Suppression of AMF accelerates N2O emission by altering soil bacterial community and genes abundance under varied precipitation conditions in a semiarid grassland
Junqin Li, Bo Meng, Xuechen Yang, Nan Cui, Tianhang Zhao, Hua Chai, Tao Zhang, Wei Sun
Abstract
Nitrous oxide (N 2 O) is one of the most important greenhouse gases contributing to global climate warming. Recently, studies have shown that arbuscular mycorrhizal fungi (AMF) could reduce N 2 O emissions in terrestrial ecosystems; however, the microbial mechanisms of how AMF reduces N 2 O emissions under climate change are still not well understood. We tested the influence of AMF on N 2 O emissions by setting up a gradient of precipitation intensity (+50%, +30%, ambient (0%), −30%, −50%, and −70%) and manipulating the presence or exclusion of AMF hyphae in a semiarid grassland located in northeast China. Our results showed that N 2 O fluxes dramatically declined with the decrease in precipitation gradient during the peak growing season (June–August) in both 2019 and 2020. There was a significantly positive correlation between soil water content and N 2 O fluxes. Interestingly, N 2 O fluxes significantly decreased when AMF were present compared to when they were absent under all precipitation conditions.

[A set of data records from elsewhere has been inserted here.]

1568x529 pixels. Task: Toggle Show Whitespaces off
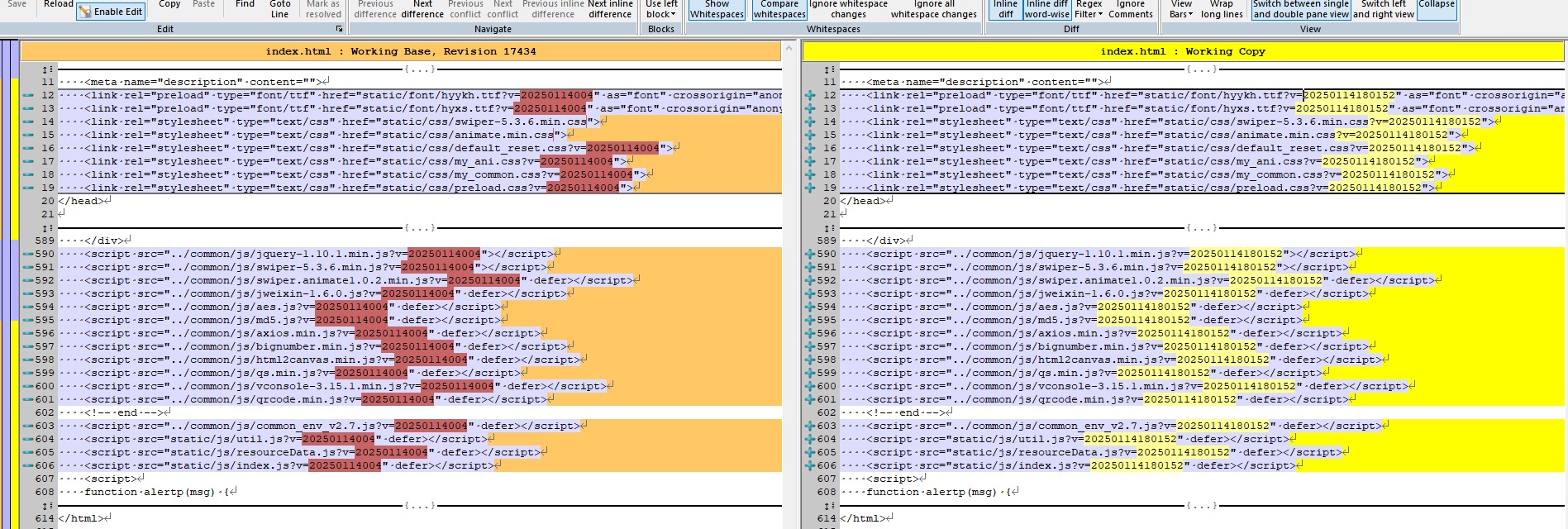coord(717,9)
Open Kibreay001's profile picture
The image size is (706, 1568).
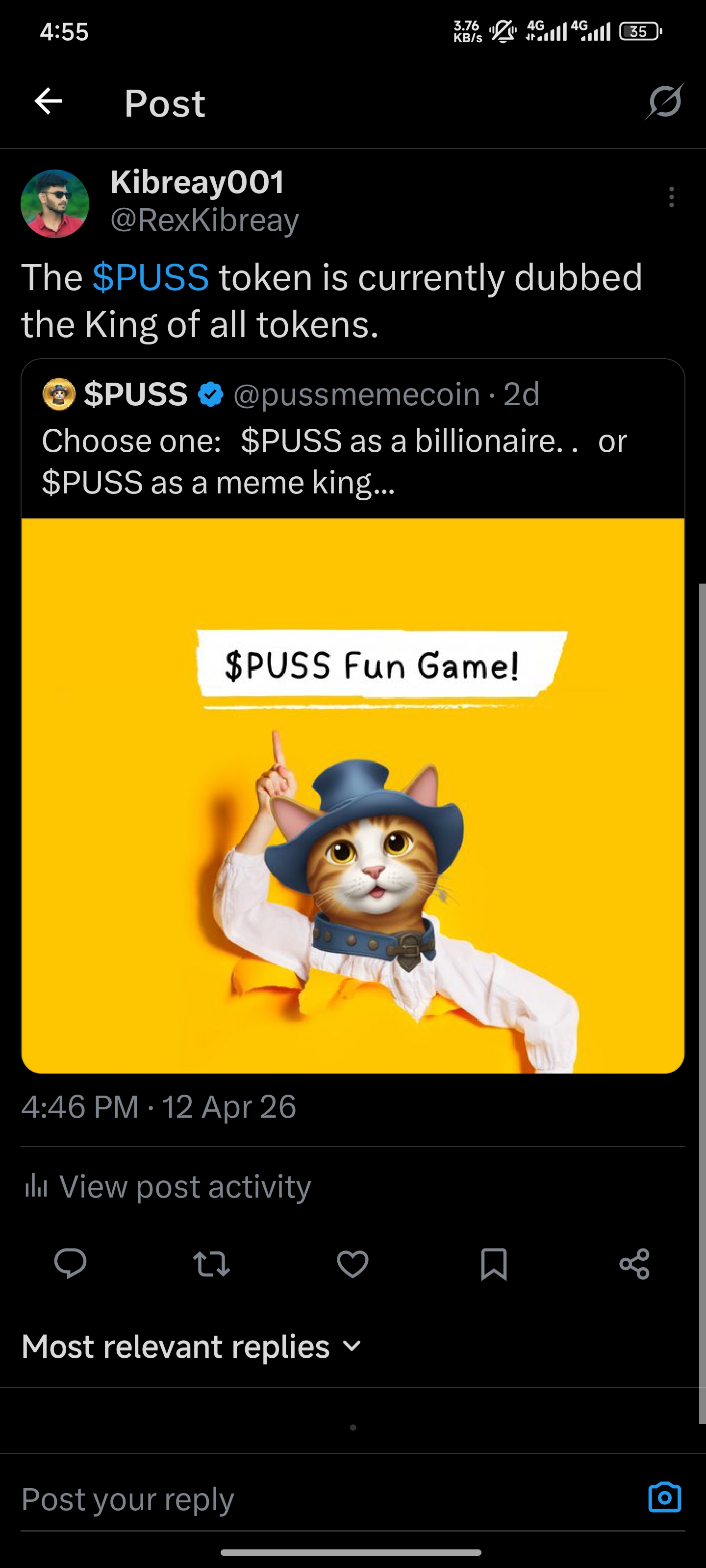[55, 203]
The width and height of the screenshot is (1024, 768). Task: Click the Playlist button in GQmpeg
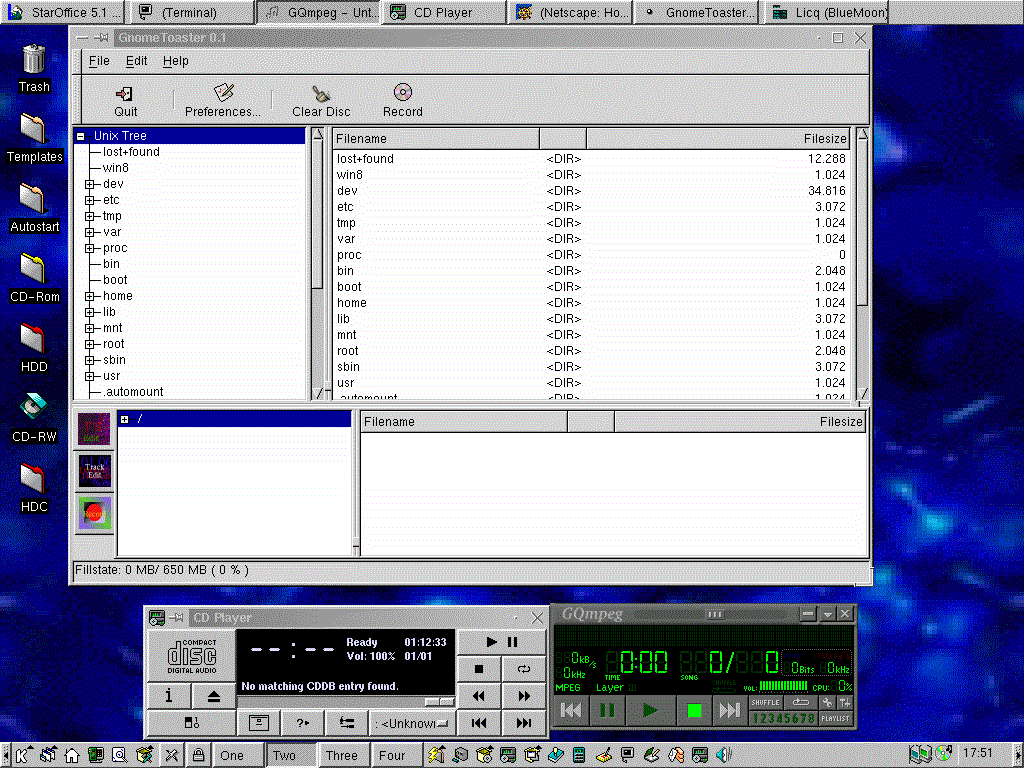pos(836,718)
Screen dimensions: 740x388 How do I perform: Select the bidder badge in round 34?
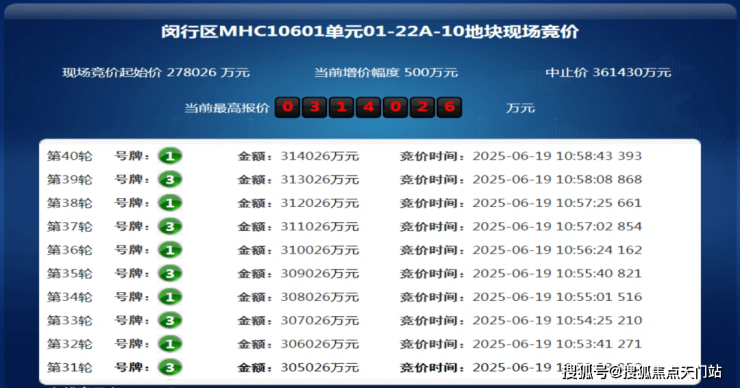click(170, 297)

The contribution of AMF to mitigate N 2 O emission increased gradually with decreasing precipitation magnitudes, but no contribution in the severe drought (−70%). AMF significantly reduced the soil’s available nitrogen concentration and altered the composition of the soil bacteria community including those associated with N 2 O production. Hyphal length density was negatively correlated with the copy numbers of key genes for N 2 O production ( nirK and nirS ) and positively correlated with the copy numbers of key genes for N 2 O consumption ( nosZ ). Our results highlight that AMF would reduce the soil N 2 O emission under precipitation variability in a temperate grassland except for extreme drought.